Monday, May 17, 2010

Philosophy For Children

Research about the Socratic Method

Sunday, March 7, 2010

Left Brain + Right Brain = Whole Brain

Over the past 25 years, researchers have made great inroads into inner space, trying to figure out how our brains work.

Scientists know that certain parts of the brain control specific brain and body functions. Two hemispheres form the basic structure of the brain, connected by a bundle of neurons called the corpus callosum.

Between 24 to 48 months of age, the neurons in the primary motor cortex of the brain sprout a large number of dendrites, which are responsible for movement in the hands. The left motor cortex controls the right side of the body and right motor cortex controls the left side.

By the age of three years, 86% of children prefer to use the right hand more than the left. Researchers are looking into the proverbial chicken or egg question in regards to handedness. Does the use of the right hand create brain development in the left hemisphere and vice versa, or does brain growth create dominant hand use?

One thing we do know is that using the hands and brain development are closely connected. We would be wise to help our children use their hands in as many ways as possible in order to maximize brain growth and brain hemisphere communication.

Research has shown that certain kinds of thinking are directed in each hemisphere. The functions of the right hemisphere are referred to as ''right-brain thinking'' and the work the left hemisphere is called ''left brain thinking.'' Some examples follow:

Right-Brain Thinking:

Intuitive, spontaneous, emotional, nonverbal, visual, artistic, holistic, playful, diffuse, symbolic, physical

Left-Brain Thinking

Analytical, linear, explicit, sequential, verbal, concrete, rational, active, goal-oriented

Communication between the hemispheres occurs via the corpus callosum, which grows rapidly during the first six years of life. It is because of the corpus callosum that we can use our whole brains, and certain creative skills depend upon critical communication and perception shifts between the cerebral hemispheres.
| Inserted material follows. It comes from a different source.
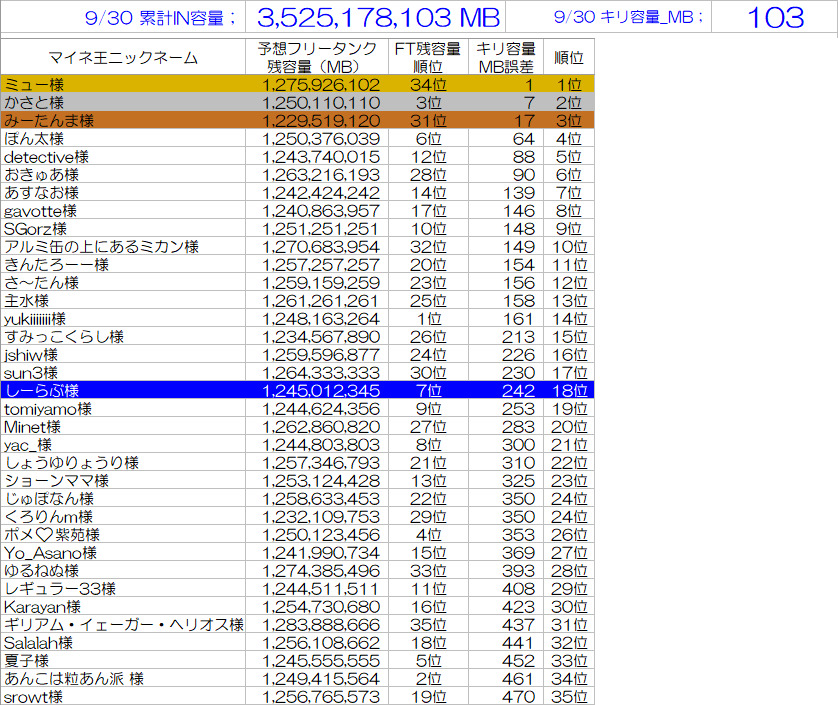Select the 9/30 キリ容量_MB label cell
Image resolution: width=838 pixels, height=705 pixels.
[x=629, y=17]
We need to encourage activities that help develop our children's corpus callosum by strengthening right/left brain connection. Walking, running and swimming are physical activities that require the functioning of both sides of the body and therefore stimulate both sides of the brain fairly equally.

Along with activities that use the whole body, we need to encourage activities that create cross talk between the hemispheres of the brain.

For example, singing involves the right-brain function of music and the left-brain strength of language.

Verbally expressing emotion uses the right-brain function of emotion along with the verbal skills of the left brain.

Drawing graphs uses the right brain's artistic function in tandem with the left-brain's analytical and mathematical skills.

Reciting nursery rhymes or poetry with motions takes advantage of the right brain's predominance in motion and nonverbal skills while connecting with the left brain's verbal skills.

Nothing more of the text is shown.